Earlier in the day, Senate Majority Leader Mitch McConnell announced he would stand by Trump.

"Let me first say that I support the president’s decision. So I will vote today to uphold it and reject this resolution of disapproval," McConnell said on the Senate floor.

Senate Republicans -- in hoping to avoid another stinging embarrassing the president -- were earlier in the week seeking to limit the number of defectors within their caucus who would buck Trump on the resolution.

At least a dozen Republicans signaled in recent weeks they were unhappy with the president's decision to go the route of a national emergency.

Many Republicans have expressed their concerns about the president’s ability, under the declaration, to move funds that have already been appropriated by Congress. They've also said they are concerned about the precedent it could send should a Democrat become president.

The last rays of sunlight fall on the dome of the U.S. Capitol, Jan. 30, 2018 in Washington.
Chip Somodevilla/Getty Images, FILE

Vice President Mike Pence was on Capitol Hill Tuesday afternoon meeting with Republicans on a potential deal on a separate piece of legislation that would alter the National Emergencies Act, in an effort to assuage senators who have issues with Trump's emergency authority.

One of the proposals under consideration was from Sen. Mike Lee, R-Utah, and is designed to give Congress some authority over the emergency powers granted to the president.

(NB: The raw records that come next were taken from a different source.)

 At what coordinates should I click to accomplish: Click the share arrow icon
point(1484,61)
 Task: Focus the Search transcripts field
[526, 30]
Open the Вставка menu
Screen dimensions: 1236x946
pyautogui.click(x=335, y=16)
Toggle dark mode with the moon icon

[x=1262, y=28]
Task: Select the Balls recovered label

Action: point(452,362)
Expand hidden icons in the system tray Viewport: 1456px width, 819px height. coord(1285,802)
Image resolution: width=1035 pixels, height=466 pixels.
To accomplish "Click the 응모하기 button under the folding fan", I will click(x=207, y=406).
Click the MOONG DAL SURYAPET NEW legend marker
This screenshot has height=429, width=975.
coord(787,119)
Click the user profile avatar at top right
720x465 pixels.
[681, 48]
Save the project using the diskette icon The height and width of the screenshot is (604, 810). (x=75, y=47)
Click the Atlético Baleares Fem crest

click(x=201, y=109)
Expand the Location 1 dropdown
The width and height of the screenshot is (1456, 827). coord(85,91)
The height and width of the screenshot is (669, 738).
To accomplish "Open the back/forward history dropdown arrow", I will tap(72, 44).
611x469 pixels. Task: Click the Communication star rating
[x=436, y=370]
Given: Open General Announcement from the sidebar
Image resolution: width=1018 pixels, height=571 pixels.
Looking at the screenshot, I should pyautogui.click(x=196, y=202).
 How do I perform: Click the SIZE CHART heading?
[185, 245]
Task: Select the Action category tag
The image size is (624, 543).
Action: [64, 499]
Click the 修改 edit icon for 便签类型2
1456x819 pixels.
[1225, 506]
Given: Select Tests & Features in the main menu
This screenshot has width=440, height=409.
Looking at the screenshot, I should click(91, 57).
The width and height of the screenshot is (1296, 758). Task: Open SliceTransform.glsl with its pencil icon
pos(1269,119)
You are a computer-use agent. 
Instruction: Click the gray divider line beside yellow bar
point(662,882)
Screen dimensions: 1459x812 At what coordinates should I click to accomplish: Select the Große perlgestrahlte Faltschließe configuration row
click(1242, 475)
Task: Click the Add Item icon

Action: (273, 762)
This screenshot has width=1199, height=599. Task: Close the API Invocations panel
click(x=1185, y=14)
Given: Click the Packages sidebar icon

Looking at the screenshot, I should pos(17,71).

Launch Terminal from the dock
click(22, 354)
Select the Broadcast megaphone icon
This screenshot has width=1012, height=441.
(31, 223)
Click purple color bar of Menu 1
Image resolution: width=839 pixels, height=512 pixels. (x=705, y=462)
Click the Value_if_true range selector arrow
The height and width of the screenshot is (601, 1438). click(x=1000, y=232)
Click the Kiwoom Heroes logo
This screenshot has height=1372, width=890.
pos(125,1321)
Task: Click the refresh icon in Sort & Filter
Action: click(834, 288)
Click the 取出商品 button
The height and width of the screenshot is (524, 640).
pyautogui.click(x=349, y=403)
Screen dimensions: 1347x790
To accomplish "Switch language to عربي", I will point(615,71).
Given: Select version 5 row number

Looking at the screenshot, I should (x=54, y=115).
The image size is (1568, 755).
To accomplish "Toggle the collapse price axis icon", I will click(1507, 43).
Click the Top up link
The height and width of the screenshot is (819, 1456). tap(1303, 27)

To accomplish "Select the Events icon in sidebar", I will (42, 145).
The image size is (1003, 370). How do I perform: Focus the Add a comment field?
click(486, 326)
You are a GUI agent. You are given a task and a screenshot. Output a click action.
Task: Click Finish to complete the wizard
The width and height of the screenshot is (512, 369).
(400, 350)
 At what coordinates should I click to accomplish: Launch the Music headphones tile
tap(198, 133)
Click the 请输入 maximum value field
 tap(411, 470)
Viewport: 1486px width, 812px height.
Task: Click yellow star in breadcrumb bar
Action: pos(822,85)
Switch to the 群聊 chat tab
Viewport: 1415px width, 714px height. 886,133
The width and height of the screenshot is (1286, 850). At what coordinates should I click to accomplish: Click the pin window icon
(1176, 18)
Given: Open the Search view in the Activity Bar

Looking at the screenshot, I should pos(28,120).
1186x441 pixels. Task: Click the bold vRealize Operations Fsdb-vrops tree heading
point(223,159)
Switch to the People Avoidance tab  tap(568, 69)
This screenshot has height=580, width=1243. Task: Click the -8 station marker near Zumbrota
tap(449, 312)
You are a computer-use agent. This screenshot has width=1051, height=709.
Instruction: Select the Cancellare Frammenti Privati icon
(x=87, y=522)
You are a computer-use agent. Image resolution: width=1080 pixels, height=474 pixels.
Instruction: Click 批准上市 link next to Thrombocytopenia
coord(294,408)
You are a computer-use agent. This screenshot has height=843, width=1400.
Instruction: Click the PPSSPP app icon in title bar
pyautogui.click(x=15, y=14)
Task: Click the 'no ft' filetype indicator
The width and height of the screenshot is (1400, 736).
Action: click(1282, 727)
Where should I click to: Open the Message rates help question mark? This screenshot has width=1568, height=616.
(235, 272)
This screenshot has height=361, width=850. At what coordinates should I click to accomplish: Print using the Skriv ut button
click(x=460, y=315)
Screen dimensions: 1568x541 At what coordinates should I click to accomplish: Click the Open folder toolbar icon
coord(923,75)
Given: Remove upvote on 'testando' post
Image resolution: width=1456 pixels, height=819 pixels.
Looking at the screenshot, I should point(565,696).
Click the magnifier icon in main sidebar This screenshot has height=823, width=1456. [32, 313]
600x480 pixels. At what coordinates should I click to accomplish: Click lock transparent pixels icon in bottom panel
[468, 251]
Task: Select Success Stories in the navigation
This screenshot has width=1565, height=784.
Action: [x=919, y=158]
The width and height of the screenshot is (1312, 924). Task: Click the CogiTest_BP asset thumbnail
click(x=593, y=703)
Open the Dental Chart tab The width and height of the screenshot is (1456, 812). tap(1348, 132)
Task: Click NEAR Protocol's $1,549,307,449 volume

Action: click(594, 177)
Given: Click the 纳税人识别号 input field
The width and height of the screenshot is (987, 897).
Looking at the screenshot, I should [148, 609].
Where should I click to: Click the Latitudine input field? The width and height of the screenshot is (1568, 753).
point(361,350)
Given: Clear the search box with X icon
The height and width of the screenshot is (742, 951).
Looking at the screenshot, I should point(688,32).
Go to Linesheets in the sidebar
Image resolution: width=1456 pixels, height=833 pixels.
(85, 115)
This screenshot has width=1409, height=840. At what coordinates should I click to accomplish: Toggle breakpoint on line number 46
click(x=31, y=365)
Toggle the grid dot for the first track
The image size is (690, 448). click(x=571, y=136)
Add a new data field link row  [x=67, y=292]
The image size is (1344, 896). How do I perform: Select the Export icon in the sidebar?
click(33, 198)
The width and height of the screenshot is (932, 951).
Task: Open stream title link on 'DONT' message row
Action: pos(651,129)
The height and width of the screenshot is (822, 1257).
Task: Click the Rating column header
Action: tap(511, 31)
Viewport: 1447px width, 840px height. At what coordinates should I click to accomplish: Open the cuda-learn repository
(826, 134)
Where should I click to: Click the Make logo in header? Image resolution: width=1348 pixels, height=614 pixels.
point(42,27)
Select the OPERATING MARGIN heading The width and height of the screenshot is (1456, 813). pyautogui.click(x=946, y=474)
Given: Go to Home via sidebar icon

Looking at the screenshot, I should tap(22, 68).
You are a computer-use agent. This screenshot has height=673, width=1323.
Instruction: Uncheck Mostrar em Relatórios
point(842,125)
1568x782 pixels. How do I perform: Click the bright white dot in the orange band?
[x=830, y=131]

His proposal would amend the National Emergencies Act of 1976 to say an emergency declaration would automatically expire after 30 days unless both chambers of Congress vote to approve it.

The legislation was seen as providing an off-ramp to a number of Republicans who were concerned about the president’s move to declare a national emergency but did not want to be seen as opposing him.

"It becomes a resolution of approval, not disapproval," Lee told reporters Tuesday.

But on Wednesday during a caucus lunch, Lee received a phone call from Trump where he was informed Trump was not on board with his legislation that would rein in his presidential powers.

Trump, attempting to limit the number of defections, later tweeted a compromise on Thursday.

"Prominent legal scholars agree that our actions to address the National Emergency at the Southern Border and to protect the American people are both CONSTITUTIONAL and EXPRESSLY authorized by Congress…If, at a later date, Congress wants to update the law, I will support those efforts, but today’s issue is BORDER SECURITY and Crime!!! Don’t vote with Pelosi!"